=== Supplied text ===

It is possible to celebrate two days of Purim as follows: Celebrate Purim on the 14th of Adar, as it typical, and then travel to a "walled city" where Purim is celebrated on the 15th of Adar, and celebrate Purim there again. My question is: what does our tradition say about celebrating zero days of Purim (by reversing the above travel).
The Mishna Brurah (688:12) says:
בן עיר שהלך לכרך אם היה דעתו בעת נסיעתו לחזור למקומו בזמן קריאה ר"ל בזמן קריתה של ט"ו דהיינו משהאיר היום לא יהיה שם כי יחזור משם קודם אור היום אף שלבסוף רואה שהוא מוכרח להתעכב שם גם על יום ט"ו מ"מ אינו נקרא בשם מוקף וקורא ביום י"ד בהיותו בכרך
A non-walled city dweller who travels to a walled city: if he intended when he traveled to return to his place at the time of reading - that means the time of reading on daybreak of the 15th of Adar he doesn't intend to be there because he will return, even though in the end he sees that he is unable to leave and has to stay over on the 15th, nevertheless he is not called a "walled city person" and he reads on the 14th while he is in the walled city.
So the upshot is that, according to the Mishna Brurah, if one tries to do that, they have to read the Megillah (i.e. celebrate Purim) on the 14th inside the walled city.

=== Record list ===

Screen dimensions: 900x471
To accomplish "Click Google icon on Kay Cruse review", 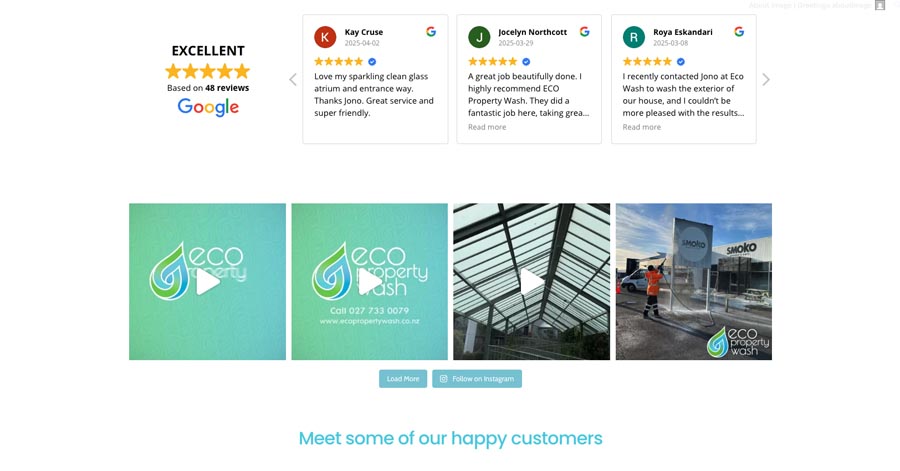I will point(431,32).
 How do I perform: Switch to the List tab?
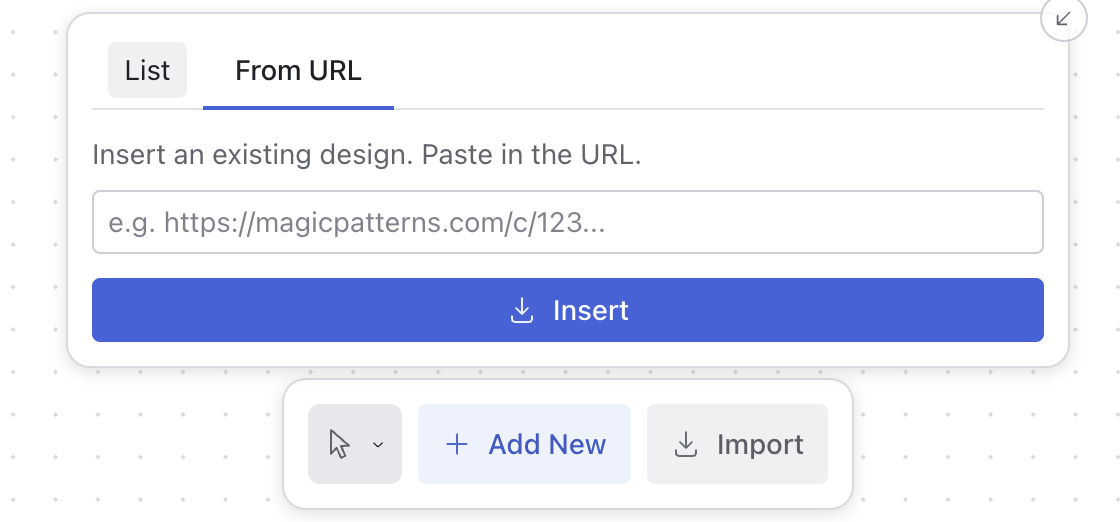coord(147,70)
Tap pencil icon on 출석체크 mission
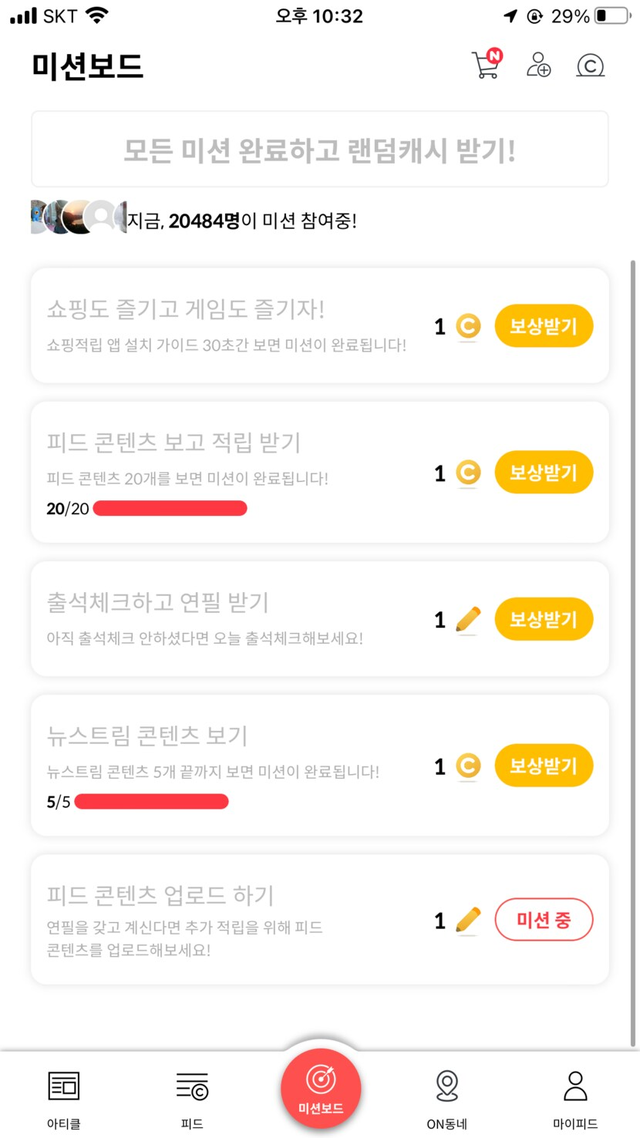The width and height of the screenshot is (640, 1138). pos(467,620)
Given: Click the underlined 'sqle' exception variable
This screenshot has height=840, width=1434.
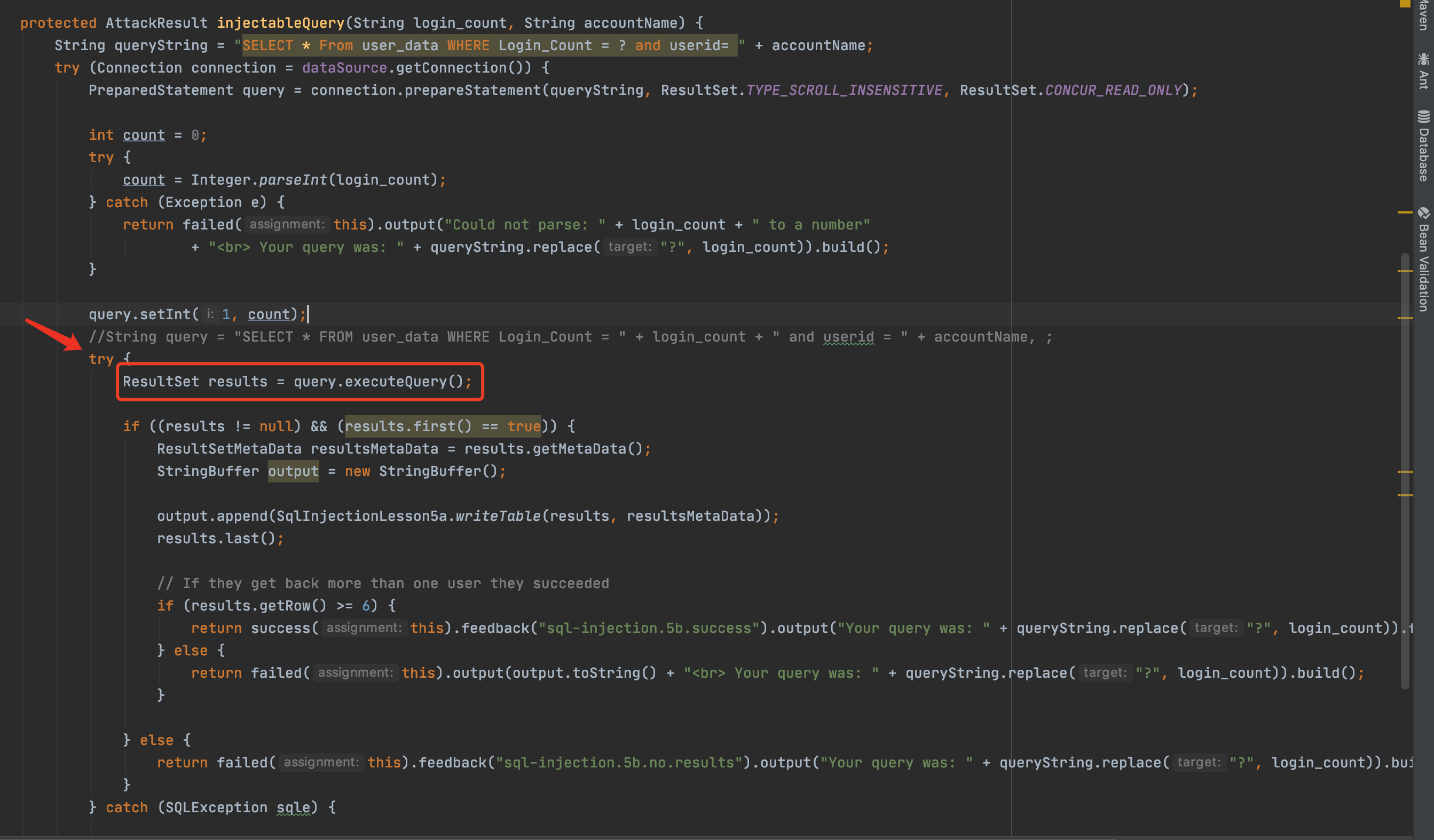Looking at the screenshot, I should coord(293,807).
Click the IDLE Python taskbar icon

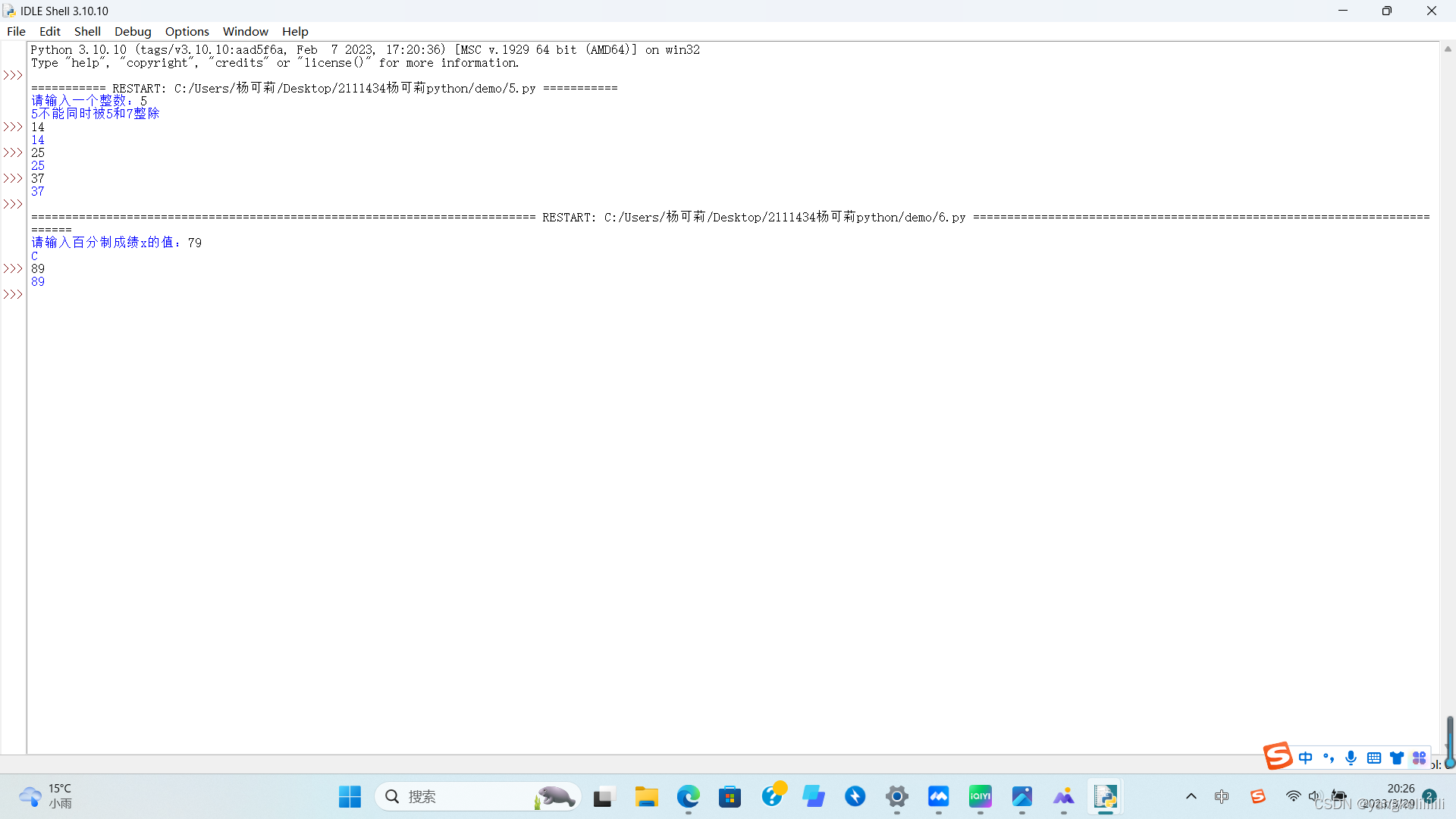[x=1105, y=796]
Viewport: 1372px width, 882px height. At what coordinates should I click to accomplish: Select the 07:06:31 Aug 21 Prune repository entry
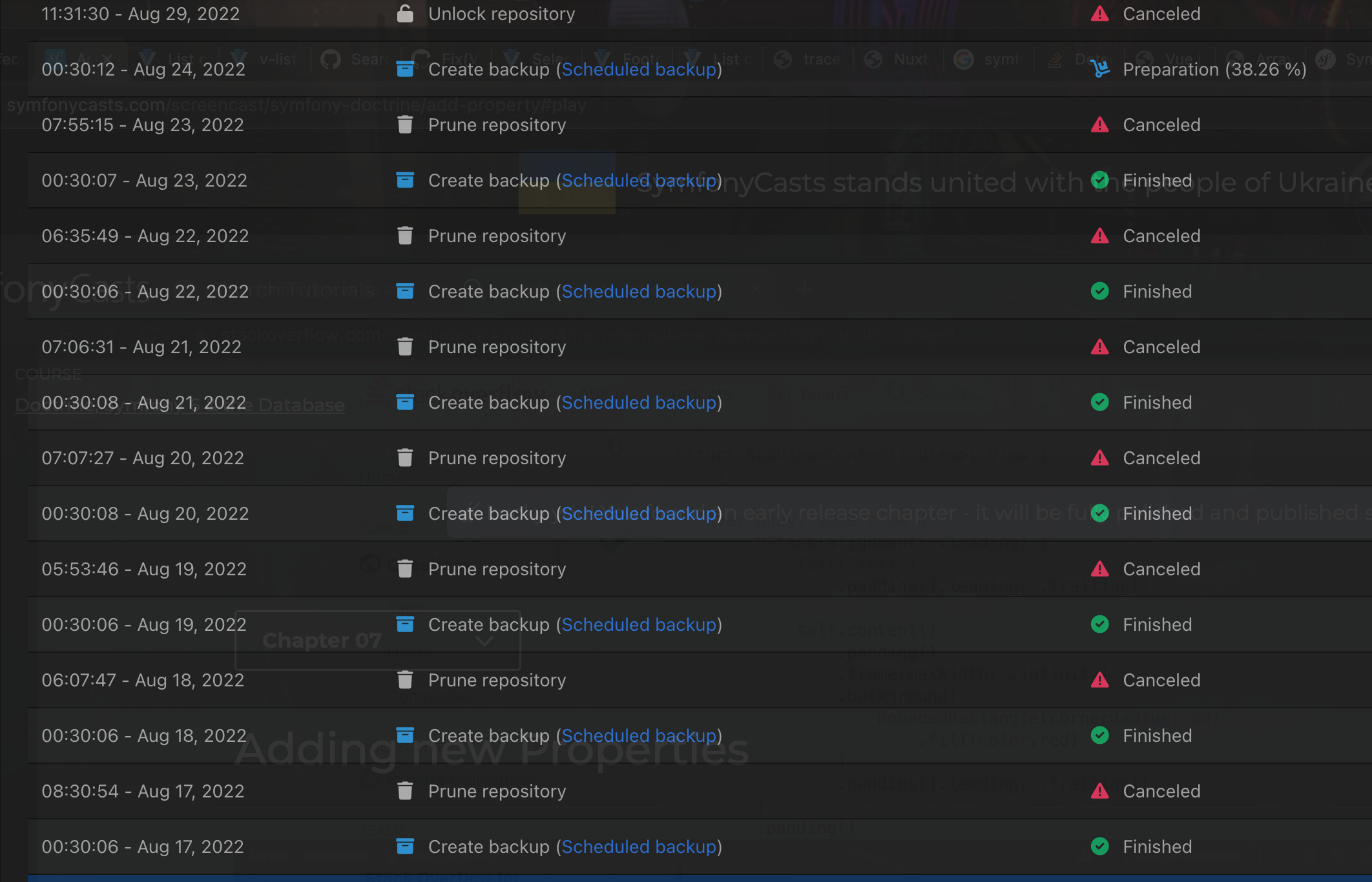(x=497, y=347)
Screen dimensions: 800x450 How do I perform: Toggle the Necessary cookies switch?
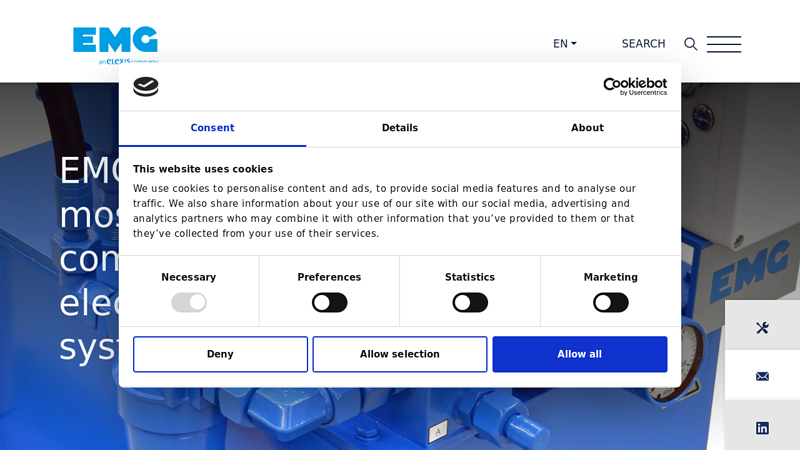(189, 302)
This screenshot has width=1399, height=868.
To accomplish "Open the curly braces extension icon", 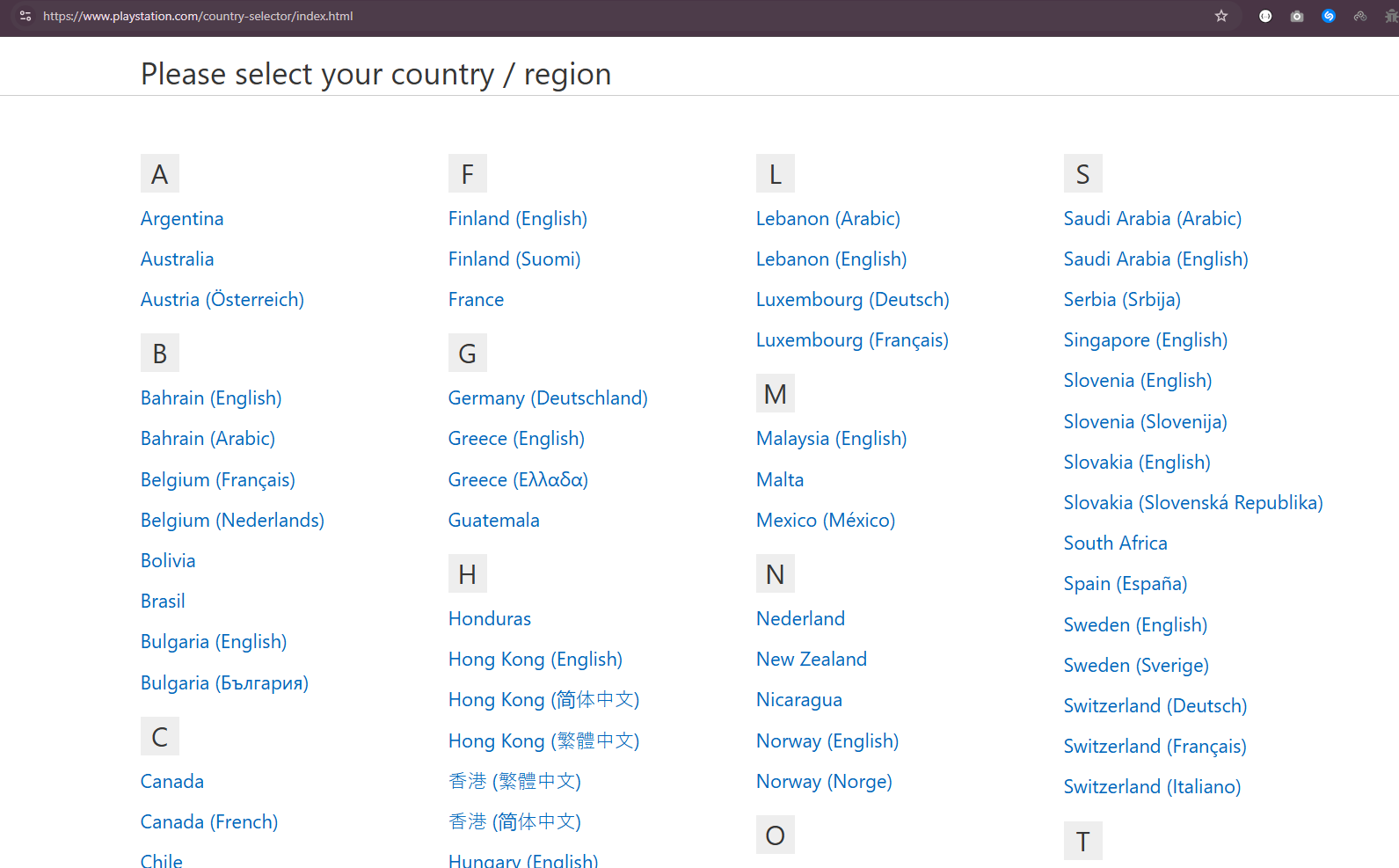I will pyautogui.click(x=1264, y=16).
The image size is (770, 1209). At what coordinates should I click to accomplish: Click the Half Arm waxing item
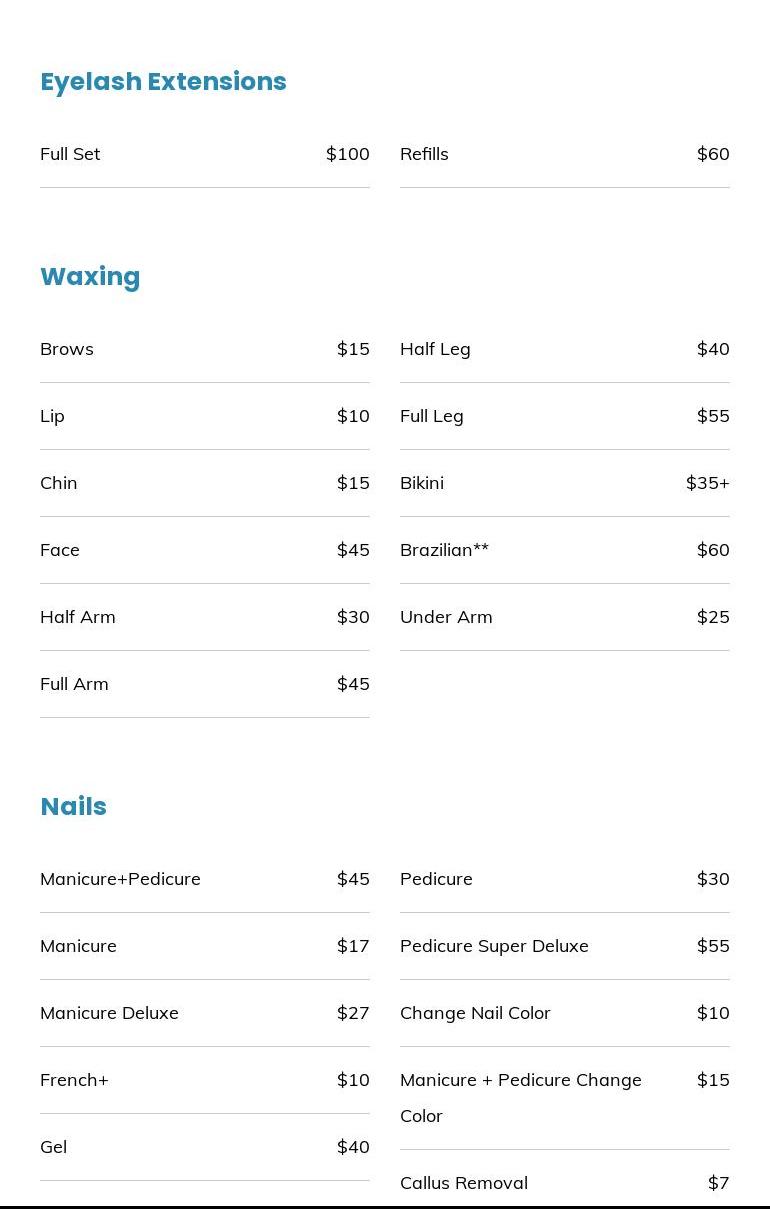pyautogui.click(x=205, y=617)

===

Stated task:
According to the Purim passage, on which day of Adar is Purim celebrated in a walled city?

Complete answer:
On the 15th of Adar.